No, it doesn’t, that’s what the cache is for… most likely the file you want to access is already in RAM and there’s not even a need to access any package at all. But the filesystem already keeps the final directory structure in RAM as well.
Yes, but BFS predates that, and no other filesystem implements typed and queryable extended attributes so we’re kind of stuck with that.
You didn’t read the whole thing, the point is if you limited cache size (either artificial limitation or low ram) it would force it to redecompress all the time… but whatever.
As I wrote in the post you are quoting, no, it is not currently enabled, and we have not found apps that need it, or the apps have long since been fixed.
(this does not mean there are no such apps, let us know if you find some)
I don’t have a specific use case in mind, I was just adding to the conversation. But it does seem odd to me that BeCompatible (good name for it would require the user to compile from source. This is the possibly first time many ppl are hearing about this option. Maybe there should be a hpkg option as well.
Well, I don’t see much use in providing legacy support for things that are not used by any applications. This was developped sometime before the package management system, when /boot/beos was renamed to /boot/system and a few things shuffled around to avoid having a /boot/system/system.
In the end it turns out a lot of applications are packaged in .pkg files (we have an installer for these that automatically rewrites the paths to put things in the right place), and use find_directory (which will usually do the right thing as well). So, this thing was done, but it was not super useful and it was left disabled.

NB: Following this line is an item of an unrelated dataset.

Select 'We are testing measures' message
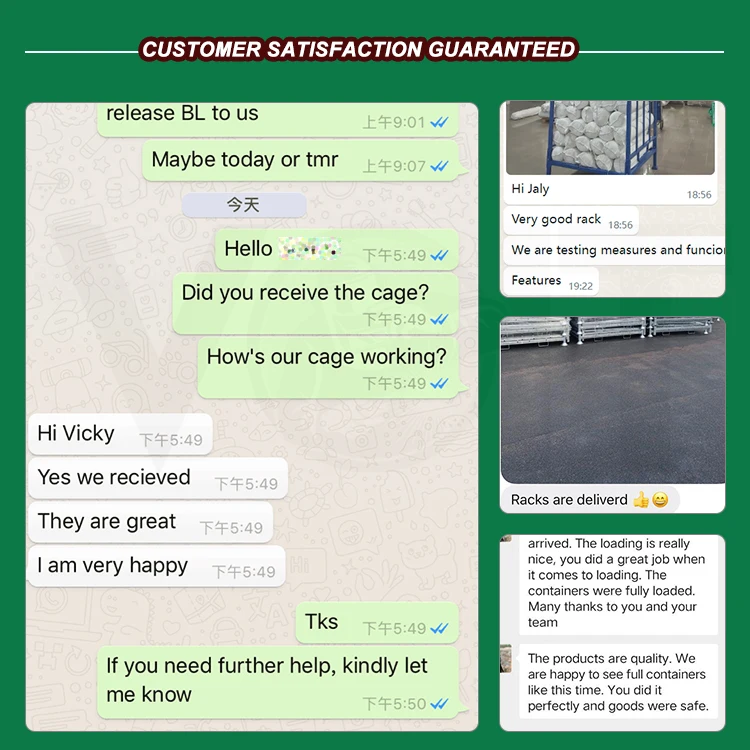 tap(614, 250)
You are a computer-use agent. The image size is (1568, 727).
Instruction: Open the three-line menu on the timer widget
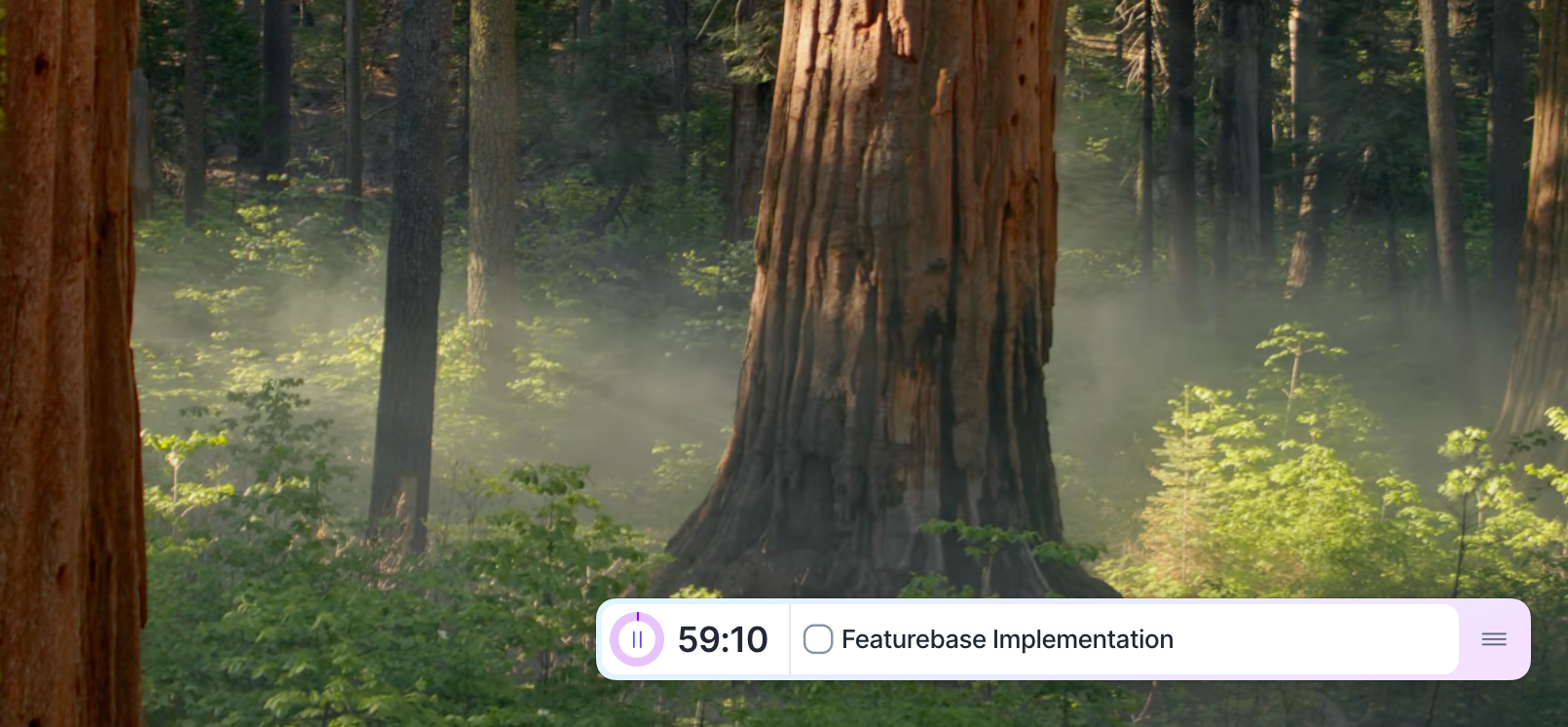[1493, 639]
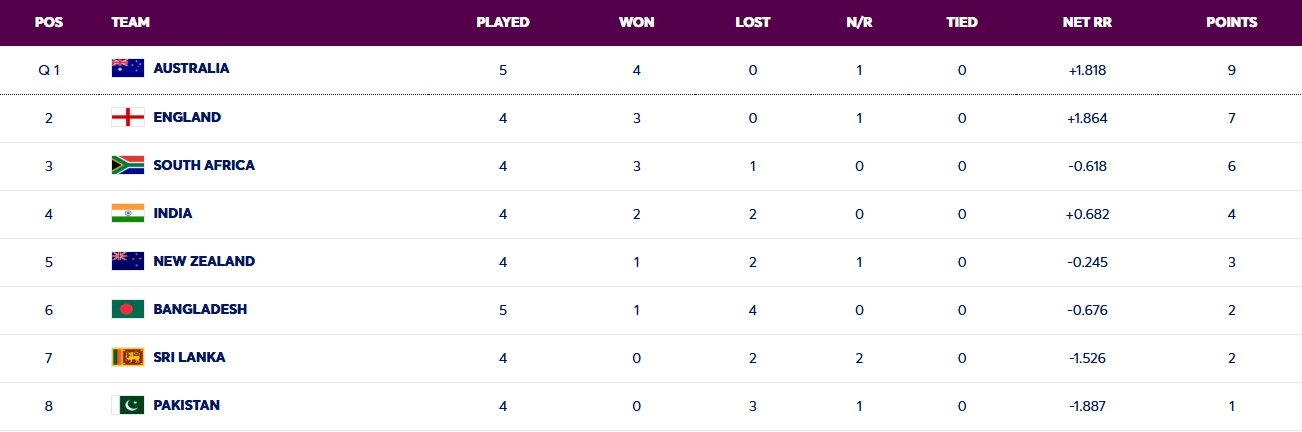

I see. 32 bit Haiku is compatible with BeOS apps. Is it only compatible with them if you enable it, or it’s for certain applications that may give trouble.
Most applications don’t hardcode any paths at all (the normal way to install a BeOS app is “unzip it wherever you want, done”).
So, yes, a small, possibly empty set of applications may require these symlinks because they hardcoded a path to some file inside /boot/beos. Again, does anyone have an exemple of such an app? Because for me it isn’t very interesting to discuss hypothetical issues that don’t affect any known application.
I see. Well that’s good to know. Thanks. I guess I’ve run BeOS apps in Haiku without enabling any compatibility, but it’s been a while so I wasn’t certain.
Pretty sure several developers have mentioned this as a miss step anyway, that could be fixed at the API level eg attributes should be in a normal database, rather than melding the DB and the FS. That way the BeAPI could be portable over different FS types rather than relying on BFS.
As it is right now Haiku is doubling down on making this same mistake with packagefs… merging packages with the FS. sigh.